Task instructions: Leave every picture out, and retype all the remaining records exactly.

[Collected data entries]
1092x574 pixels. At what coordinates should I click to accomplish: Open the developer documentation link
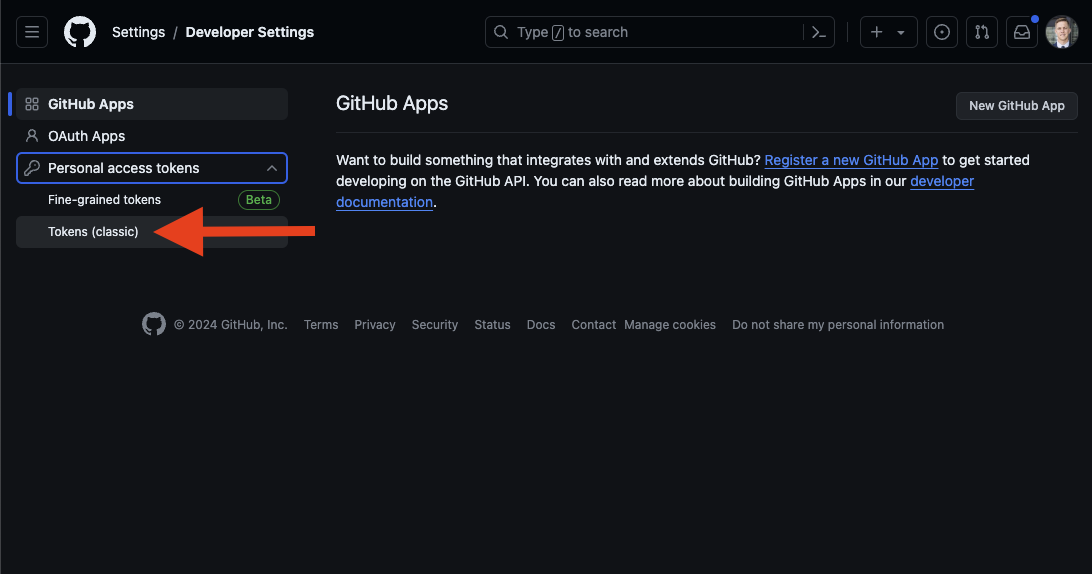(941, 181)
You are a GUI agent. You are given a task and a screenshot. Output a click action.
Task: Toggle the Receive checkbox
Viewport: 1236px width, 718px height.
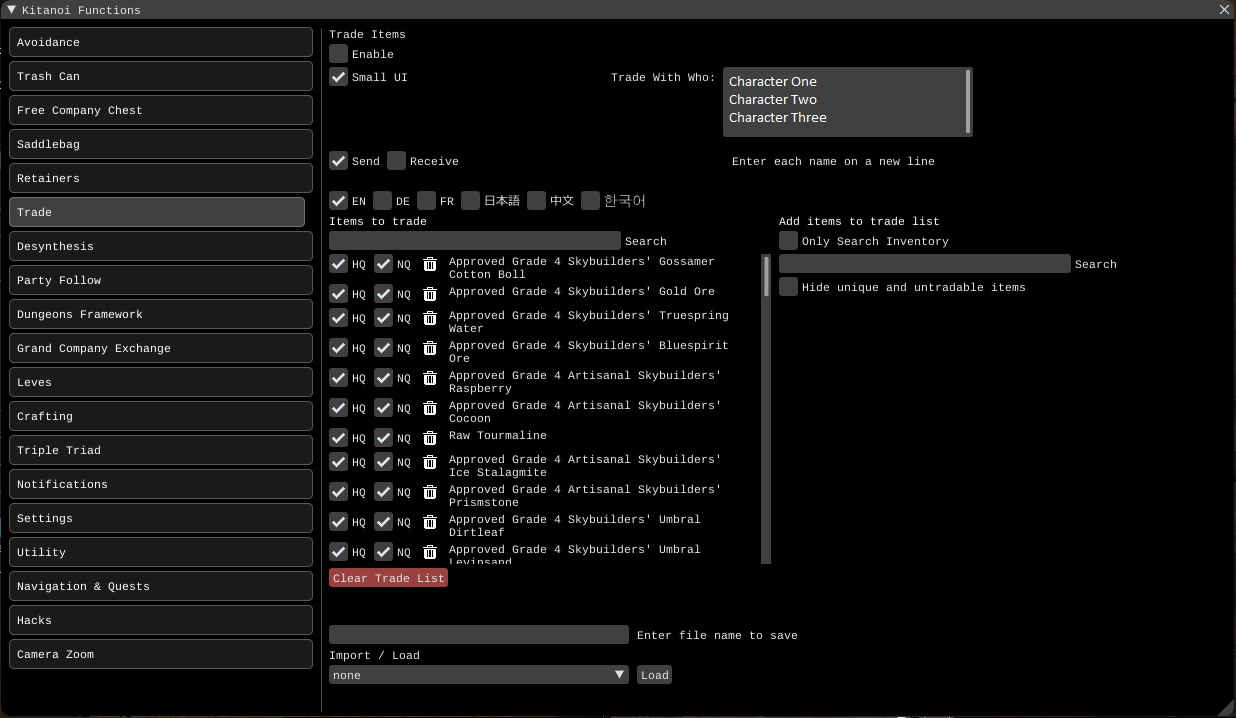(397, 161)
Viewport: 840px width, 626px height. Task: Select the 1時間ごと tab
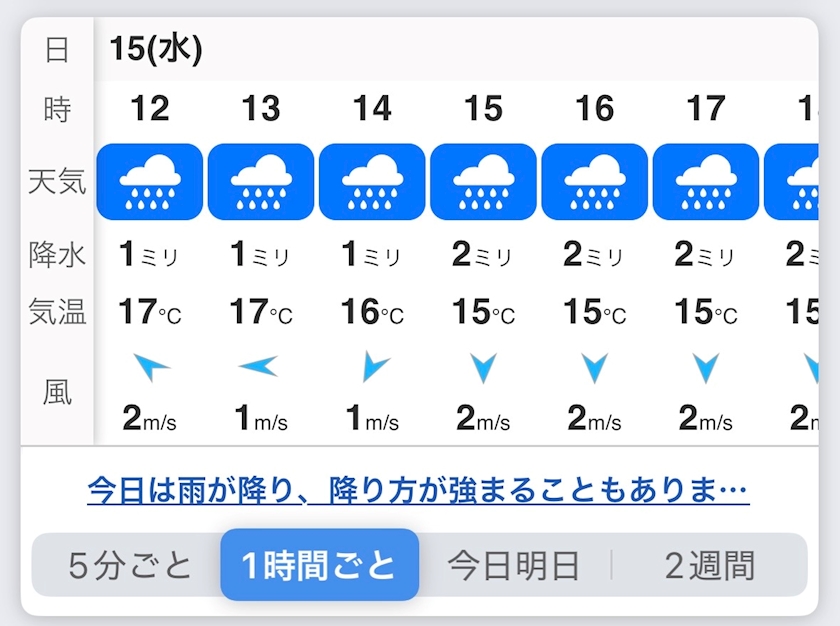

Solution to this task:
1092x574 pixels. At what coordinates should I click to accomplish: Open the developer documentation link
(941, 181)
You are a GUI agent. You are given a task and a screenshot. Output a click action.
Task: Toggle the Receive checkbox
Viewport: 1236px width, 718px height.
(397, 161)
Viewport: 840px width, 626px height. Task: Select the 1時間ごと tab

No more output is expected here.